ELENCO COMPITI
• A. Ripeti alla lettera il passo del testo su Tragedia Endogonidia che va da "Una Tragedia che parla" fino a "per forza endogena.".
• B. Riassumi in due frasi il testo su Tragedia Endogonidia.
• C. Rispondi alle seguenti domande sul testo su Tragedia Endogonidia:
(i) In quali anni è stato portato avanti il progetto?
(ii) In quale città sono stati realizzati sia il primo sia l'ultimo Episodio?
(iii) Da che cosa traggono spunto gli Episodi, anziché da un testo?

Credo sia giunto il momento di concludere il discorso che è stato fatto finora, e ho pensato di farlo parlando di due esempi di compagnie italiane che sono state in grado di presentare i loro spettacoli e i loro progetti all’estero, anche se in contesti molto diversi fra loro, per periodo e luogo di svolgimento.

Il primo esempio di cui vorrei parlare è un progetto portato avanti tra il 2002 e il 2004 dalla Societas Raffaello Sanzio.

Ideata e diretta in ogni sua parte da Romeo Castellucci, Tragedia Endogonidia, questo il nome del progetto, si compone di 11 spettacoli, ognuno indipendente dal precedente e dal successivo, realizzati in 10 tra le più importanti città europee. Il tema comune che caratterizza questa serie di spettacoli è il racconto della storia di eroi del nostro tempo.

Eroi tragici dunque, senza possibilità di redenzione, rinchiusi nella loro solitudine e nell’impossibilità di comunicare, di essere salvati – o quantomeno capiti – da nessuno.

Per questa ragione Tragedia Endogonidia può essere considerata come una “tragedia del linguaggio” (Maria Cristina Reggio, Ipotesi di un ascolto tragico), in cui l’incomunicabilità diventa il filo rosso che lega gli Episodi.
Gli 11 Episodi di cui si compone Tragedia Endogonidia non hanno un titolo, se non la lettera iniziale della città in cui nascono e un numero progressivo:

#01 Cesena #07 Roma
#02 Avignon #08 Strasbourg
#03 Berlin #09 London
#04 Bruxelles #10 Marseille
#05 Bergen #11 Cesena
#06 Paris

Gli Episodi non traggono spunto da un testo, ma da un luogo. (Maria Cristina Reggio, Ipotesi di un ascolto tragico) Gli attori della Societas sono riusciti in questo modo a creare un legame molto stretto tra ogni Episodio e la città in cui veniva messo in scena, perché proprio da questa lo spettacolo si originava. Come afferma Maria Cristina Reggio nella sua analisi del ciclo di spettacoli:

“[…] i suoi autori hanno voluto mettere alla prova il sistema della rappresentazione teatrale come luogo nel quale ripensare la tragedia, ipotizzando un teatro portatore di un significato definibile come tragico, proprio nell’epoca contemporanea in cui si è presa distanza da una concezione del mondo fondata sul mito, sul destino e sulla colpa.”

Una Tragedia che parla del nostro tempo, delle problematiche quotidiane e comuni derivanti dall’impossibilità sempre più marcata di comunicare con gli altri. Una Tragedia di frantumazione, dove gli eroi non possono affermare la propria unità, la propria soggettività proprio a causa del loro isolamento. Una Tragedia che tuttavia si gioca sul controsenso dell’eroe solo che è portato a riprodursi continuamente per forza endogena.

Credo che con questo ciclo di spettacoli la Societas abbia dimostrato una lungimiranza molto marcata nel trattare una problematica che, sebbene già presente nel biennio 2002-2004, avrebbe raggiunto il suo apice solo una decina di anni più tardi.

RIGHE DI DATI
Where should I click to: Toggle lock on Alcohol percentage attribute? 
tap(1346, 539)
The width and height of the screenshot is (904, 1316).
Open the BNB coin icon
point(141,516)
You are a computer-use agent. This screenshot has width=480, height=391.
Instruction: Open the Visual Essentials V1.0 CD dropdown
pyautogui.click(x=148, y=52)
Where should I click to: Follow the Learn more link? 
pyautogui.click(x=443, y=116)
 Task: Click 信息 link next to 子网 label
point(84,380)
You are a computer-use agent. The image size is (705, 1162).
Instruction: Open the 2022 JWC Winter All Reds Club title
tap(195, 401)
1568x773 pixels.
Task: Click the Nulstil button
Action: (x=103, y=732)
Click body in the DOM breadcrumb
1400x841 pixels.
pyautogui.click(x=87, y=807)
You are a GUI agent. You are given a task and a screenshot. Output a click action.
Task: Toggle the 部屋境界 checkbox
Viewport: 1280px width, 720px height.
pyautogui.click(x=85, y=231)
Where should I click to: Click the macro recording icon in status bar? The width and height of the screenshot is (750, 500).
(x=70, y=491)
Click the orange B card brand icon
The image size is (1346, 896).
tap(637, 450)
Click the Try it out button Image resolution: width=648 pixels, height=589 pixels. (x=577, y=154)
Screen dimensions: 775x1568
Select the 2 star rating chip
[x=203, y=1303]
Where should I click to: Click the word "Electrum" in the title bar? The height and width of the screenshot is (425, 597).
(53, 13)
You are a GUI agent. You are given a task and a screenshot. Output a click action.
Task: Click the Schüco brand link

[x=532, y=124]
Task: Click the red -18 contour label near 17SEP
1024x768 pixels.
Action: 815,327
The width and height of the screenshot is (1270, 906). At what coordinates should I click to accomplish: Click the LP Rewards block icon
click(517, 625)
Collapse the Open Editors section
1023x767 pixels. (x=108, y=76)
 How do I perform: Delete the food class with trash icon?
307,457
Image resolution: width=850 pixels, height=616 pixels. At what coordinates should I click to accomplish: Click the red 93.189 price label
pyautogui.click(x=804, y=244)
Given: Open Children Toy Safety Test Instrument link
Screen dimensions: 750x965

RISULTATI FINALI
• A.
Una Tragedia che parla del nostro tempo, delle problematiche quotidiane e comuni derivanti dall’impossibilità sempre più marcata di comunicare con gli altri. Una Tragedia di frantumazione, dove gli eroi non possono affermare la propria unità, la propria soggettività proprio a causa del loro isolamento. Una Tragedia che tuttavia si gioca sul controsenso dell’eroe solo che è portato a riprodursi continuamente per forza endogena.

• B. Tragedia Endogonidia è un progetto della Societas Raffaello Sanzio, portato avanti tra il 2002 e il 2004 e ideato e diretto da Romeo Castellucci. Si compone di 11 spettacoli indipendenti, realizzati in 10 città europee, ciascuno nato da un luogo anziché da un testo, e racconta eroi tragici del nostro tempo, isolati e incapaci di comunicare.

• C.
(i) Tra il 2002 e il 2004.
(ii) A Cesena.
(iii) Da un luogo.